Drexler, currently under fire as J. Crew undergoes layoffs, is trying to sell his 30-acre Hamptons compound for $85 million dollars. In the living room, as captured by marketing photos published by brokerage Douglas Elliman, there is a Confederate flag, framed and hanging on the wall.
Now, to be fair to Drexler, it’s not the Confederate flag that most people think of when they think “Confederate flag” (actually the battle flag of the Army of Northern Virginia). Rather, it’s the first official flag of the Confederate States of America—the so-called “Stars and Bars.”
When the pictures of Drexler’s property—once owned by Andy Warhol—were published on Curbed earlier this month, a commenter pointed out the flag’s meaning. Douglas Elliman have since removed the photograph from their listing, “because somebody pointed it out on some website,” said broker Paul Brennan.
“Somebody had to be pretty astute to pick up on that,” Brennan said. (Someone astute enough to remember that at no point were there seven states in the Union.) “Who in their right mind would think, Hey, there’s a Confederate flag, I’m gonna hang that on my wall?” Who, indeed!
A spokesperson for J. Crew did not return a request for comment.
Asked whether Drexler, who acquired the compound for $27 million in 2007, knew that he had a Confederate flag hanging on his wall, Brennan said, “I don’t think so.
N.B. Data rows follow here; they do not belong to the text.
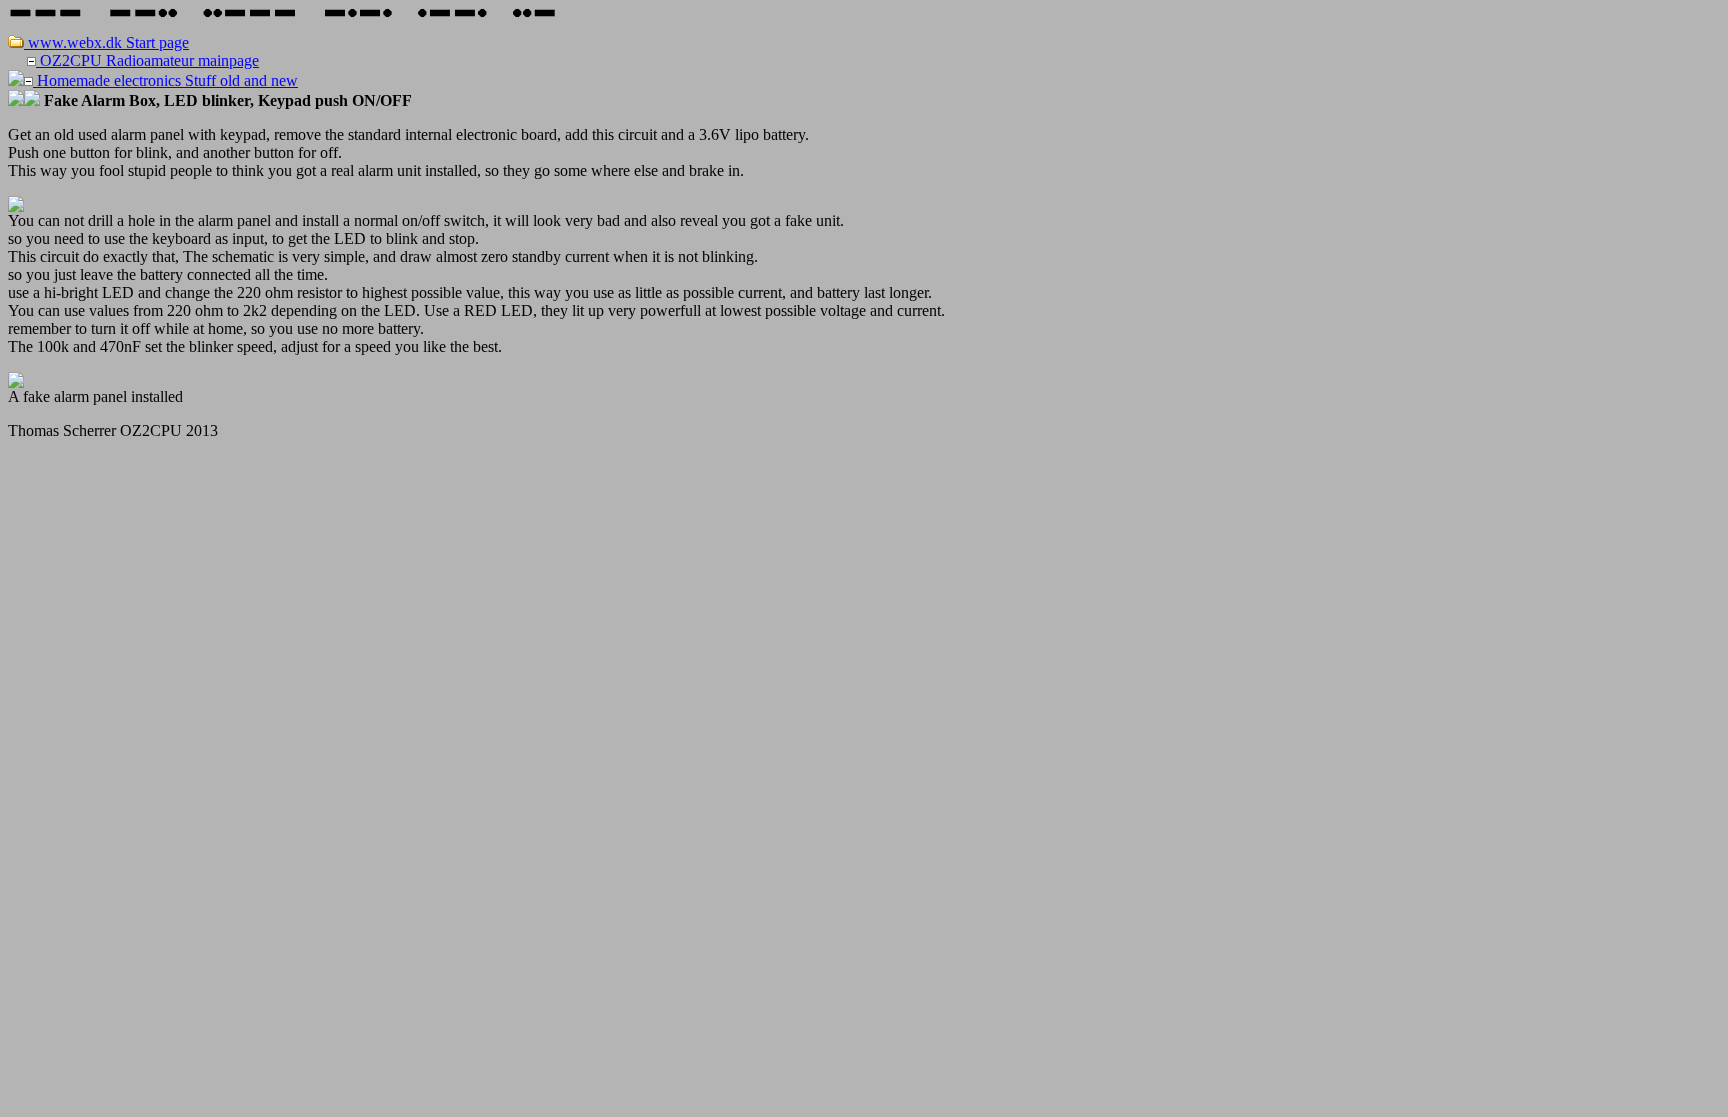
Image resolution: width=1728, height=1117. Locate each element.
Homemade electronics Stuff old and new (165, 80)
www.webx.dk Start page (106, 42)
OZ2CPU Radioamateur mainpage (147, 60)
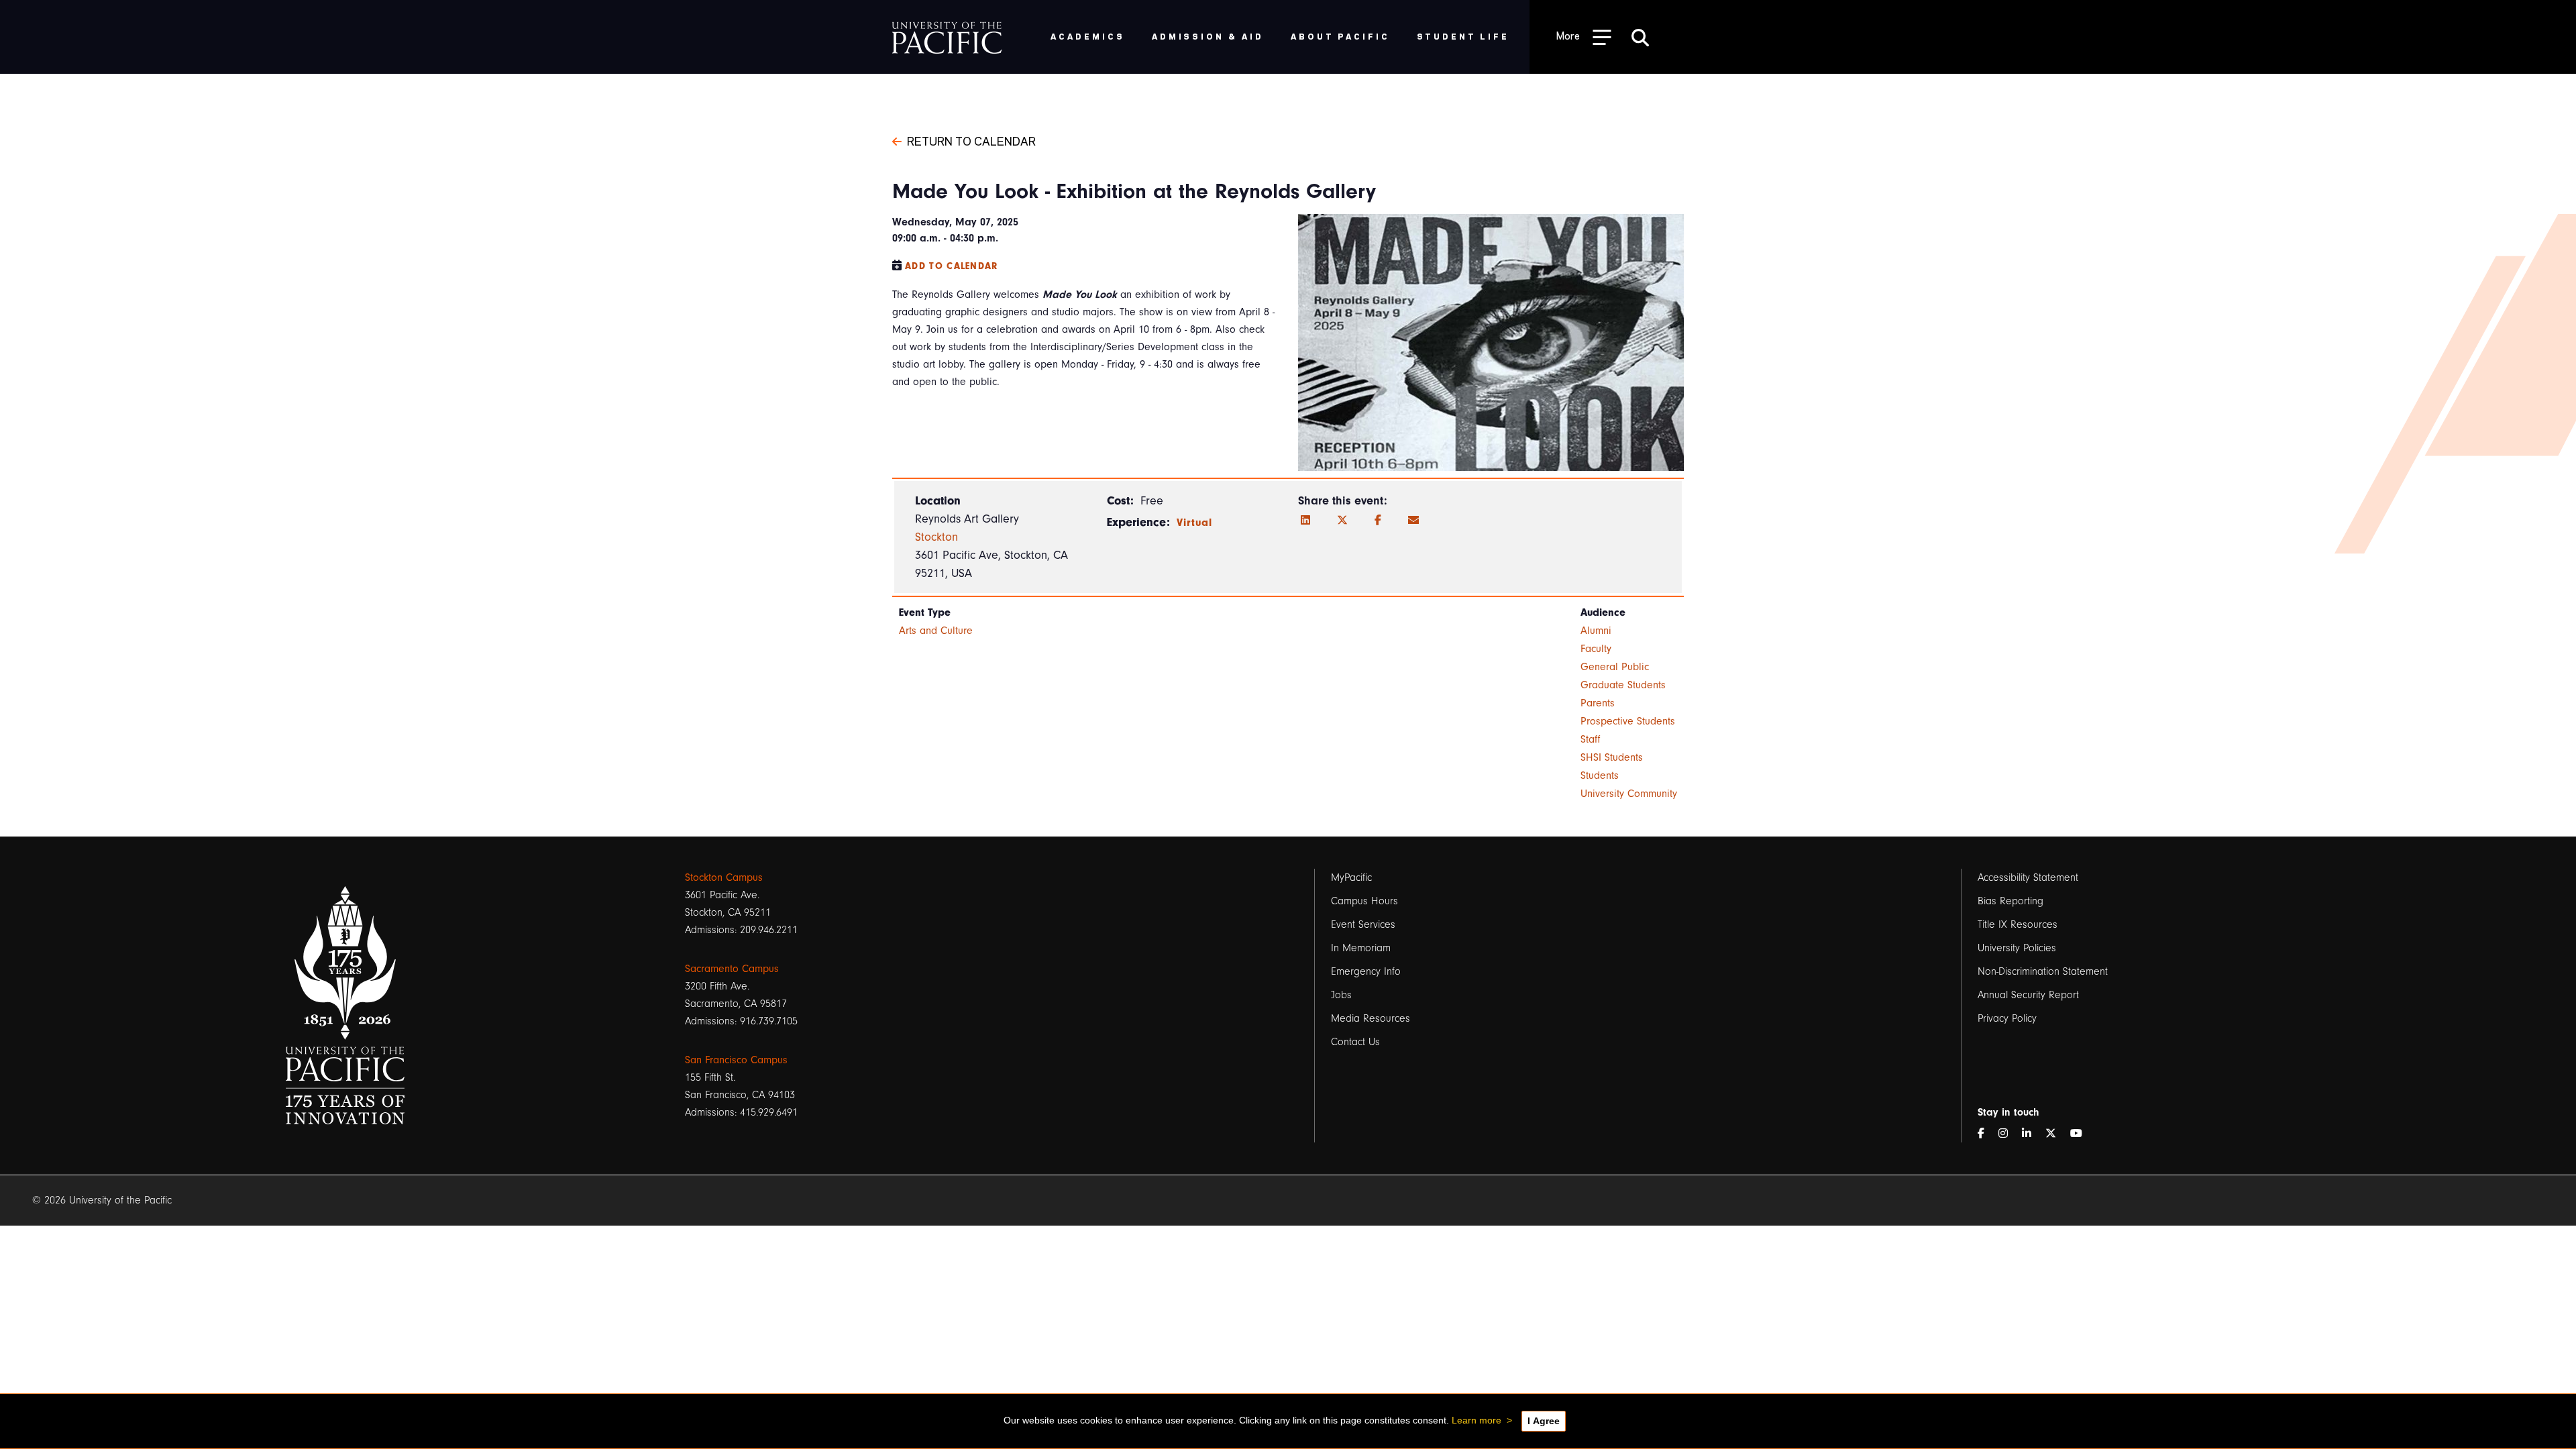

Why don’t you ask the decorator?” Asked whether the flag was still hanging on the wall: “I don’t know. I’ll go check later.”
Sales at J. Crew fell 5.2 percent in the first quarter this year, Bloomberg reported this month, and Drexler announced that 175 jobs were going to be cut. One of the executives who carried out some of these firings was himself fired for bragging on Instagram about not getting fired.
Drexler is reportedly also trying to sell his Tribeca apartment for $29.5 million and his Wainscott beach house for $26.5 million.